Friday, 8 April 2011


This is the second E-force book.  I reviewed the first one when that first came out, as it looked like good fun, and I believe I said something along the lines of it's a series with great potential but was slightly let down by mediocre writing, and that I had high hopes for a sequel or three.

Well, this is the sequel, and it was definitely better written than the first.  Bits still felt a little awkward (especially at the start), and the characters still weren't fantastically developed in terms of the members of E-force (I still get a few of them mixed up), but the supporting characters who were trying to survive the disaster were pretty well evoked, though there were rather a lot of them involved!

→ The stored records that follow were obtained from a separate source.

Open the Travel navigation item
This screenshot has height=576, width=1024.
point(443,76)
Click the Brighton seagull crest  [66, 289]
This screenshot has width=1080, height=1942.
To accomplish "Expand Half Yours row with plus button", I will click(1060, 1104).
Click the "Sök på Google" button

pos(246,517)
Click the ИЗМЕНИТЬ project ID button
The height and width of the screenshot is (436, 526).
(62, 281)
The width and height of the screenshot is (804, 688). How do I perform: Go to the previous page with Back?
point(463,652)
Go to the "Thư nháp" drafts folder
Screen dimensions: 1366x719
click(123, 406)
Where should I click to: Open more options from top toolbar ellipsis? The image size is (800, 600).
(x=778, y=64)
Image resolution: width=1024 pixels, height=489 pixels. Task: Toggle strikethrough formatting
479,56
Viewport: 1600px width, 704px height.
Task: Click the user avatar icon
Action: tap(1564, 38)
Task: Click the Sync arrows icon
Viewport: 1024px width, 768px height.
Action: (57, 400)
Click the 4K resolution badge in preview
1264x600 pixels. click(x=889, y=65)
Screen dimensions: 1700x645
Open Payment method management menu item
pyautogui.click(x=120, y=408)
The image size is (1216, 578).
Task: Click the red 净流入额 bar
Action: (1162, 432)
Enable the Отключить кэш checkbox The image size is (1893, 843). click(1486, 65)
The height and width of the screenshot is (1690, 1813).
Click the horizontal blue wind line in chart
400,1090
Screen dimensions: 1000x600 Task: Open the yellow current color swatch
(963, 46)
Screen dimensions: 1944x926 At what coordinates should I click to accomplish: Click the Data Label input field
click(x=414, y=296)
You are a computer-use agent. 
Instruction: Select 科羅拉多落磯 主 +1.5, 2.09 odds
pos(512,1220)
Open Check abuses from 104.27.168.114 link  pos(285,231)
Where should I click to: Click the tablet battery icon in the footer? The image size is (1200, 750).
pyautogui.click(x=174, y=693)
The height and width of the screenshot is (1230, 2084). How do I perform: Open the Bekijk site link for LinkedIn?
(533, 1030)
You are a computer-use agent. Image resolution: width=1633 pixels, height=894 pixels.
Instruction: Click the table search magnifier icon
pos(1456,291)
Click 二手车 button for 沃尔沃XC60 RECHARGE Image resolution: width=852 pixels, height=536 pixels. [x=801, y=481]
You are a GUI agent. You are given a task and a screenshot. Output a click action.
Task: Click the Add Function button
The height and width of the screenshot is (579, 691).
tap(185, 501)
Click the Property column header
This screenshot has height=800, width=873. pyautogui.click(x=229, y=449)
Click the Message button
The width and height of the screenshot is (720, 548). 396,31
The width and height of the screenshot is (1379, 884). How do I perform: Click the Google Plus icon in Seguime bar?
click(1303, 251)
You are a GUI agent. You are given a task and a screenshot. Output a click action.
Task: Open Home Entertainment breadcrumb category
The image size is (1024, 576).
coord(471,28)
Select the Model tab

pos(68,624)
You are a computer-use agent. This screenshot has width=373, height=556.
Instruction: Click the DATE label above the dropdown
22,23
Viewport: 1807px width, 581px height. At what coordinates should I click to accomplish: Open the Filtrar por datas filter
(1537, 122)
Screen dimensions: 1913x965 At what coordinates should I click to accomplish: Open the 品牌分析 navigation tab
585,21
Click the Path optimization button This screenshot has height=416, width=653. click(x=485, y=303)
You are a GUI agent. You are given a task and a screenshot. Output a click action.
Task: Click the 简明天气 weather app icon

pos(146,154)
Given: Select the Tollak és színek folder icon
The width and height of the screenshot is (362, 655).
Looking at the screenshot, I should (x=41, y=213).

The action was great.  Plenty of it, and once it really got started, say from about the third chapter or so, it really was quite well written and engaging.  Took no small effort to tear myself away from it for tea.

I think this is a series that (please!) might turn out to be something like the Dirk Pitt books--a long-running series with a core of central characters and then supporting cast brought in as needed.  But the closest thing to compare it to would have to be Thunderbirds.  In fact, it practically is Thunderbirds, brought into the 21st Century and in adult book form (there is some swearing--though less than many thrillers--and not everyone makes it).  So I was amused by the Stingray reference--I imagine that like the character who had watched every episode of Stingray obsessively, the author Sam Fisher has probably watched every episode of Thunderbirds, maybe several times over.  Like my brother really.  And by extension, myself.  I think I've seen most/all of the original Thunderbirds, the new one two or three times, and then a handful of Stingrays and Captain Scarlets.

Whilst being a Thunderbirds fan, or vague appreciator as in my case, is probably not necessary, I imagine it's a bonus.  The craft used are effectively Thunderbirds craft, with a few added extras, and rather than a philanthropic family there's instead a group of dedicated rescue personelle with little/no ties to the outside world and thus forming a tight-knit team within E-force.

I thoroughly enjoyed it.  Could have been better than it was if the main characters had perhaps been developed a little more--though by the end they were becoming more distinct entities than the Tracy brothers in the original Thunderbirds ever really were--and I think there was a definite improvement in writing style/quality as the book progressed.  So I have high hopes for the future of this series.